Animal tracks are visible, and we can see who shares our land.
Birds chirp. And as long as I am wearing the right socks and warm mittens, and as long as I have a few layers and a warm coat, I am truly not cold. I can walk for miles in nearby fields and in the woods or at the water’s edge and revel in the quiet beauty of winter.
I am also learning to appreciate the different kinds of snow. Tiny flaked or big flaked.
Wet and heavy, or powdery like fine sugar. There is snow that drifts and makes patterns reminiscent of sand dunes or eroded rock.

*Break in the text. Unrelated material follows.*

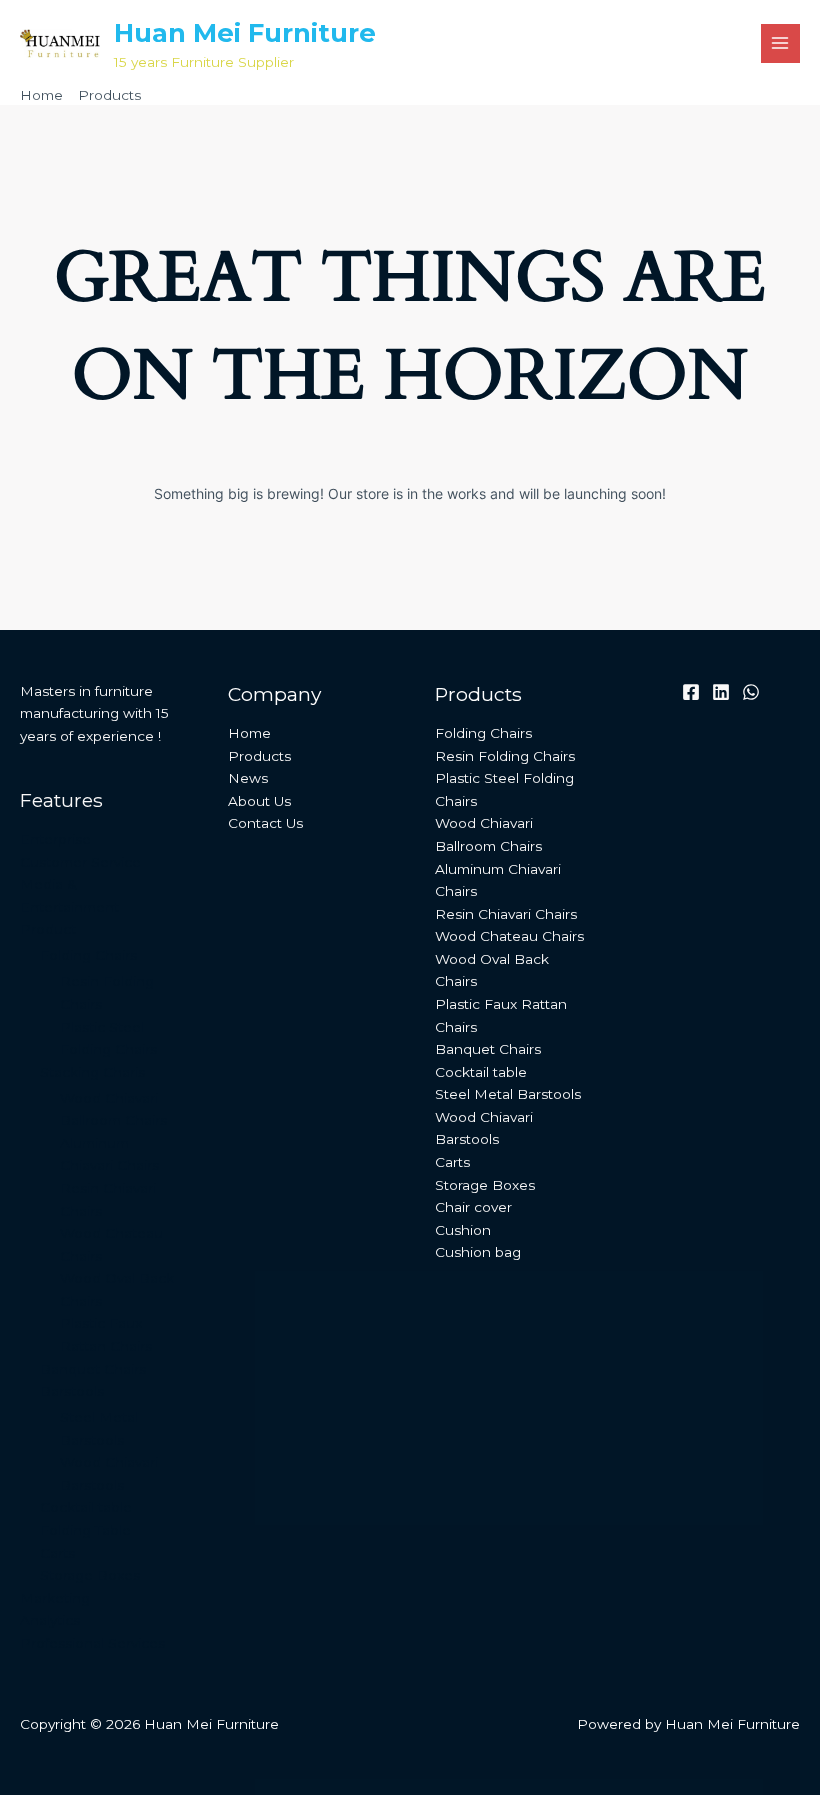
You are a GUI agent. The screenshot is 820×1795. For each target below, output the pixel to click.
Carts (57, 1553)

There is snow that glistens and flashes like a million shards of light in the sun. Occasionally, the footprints from the day before seem to glow with an ethereal light as the afternoon light fades and it grows dusky.
So, until the polar vortex hit us a few days ago, I thought perhaps I was adjusting to Wisconsin winters. And then, two things happened. First, along with most of the upper Midwest, we have been housebound with the extreme cold and wind chills that are between -35 and -50. Even locals are staying in and admitting it’s cold.
Secondly, my neighbor ( the same one) told me with a little touch of sadness and nostalgia there were snows in her childhood when the snow piled as high as the telephone poles. “Those were good years,” she said, and once again, I felt like telling her she was crazy. I still have a ways to go, apparently, in adjusting to Wisconsin winters.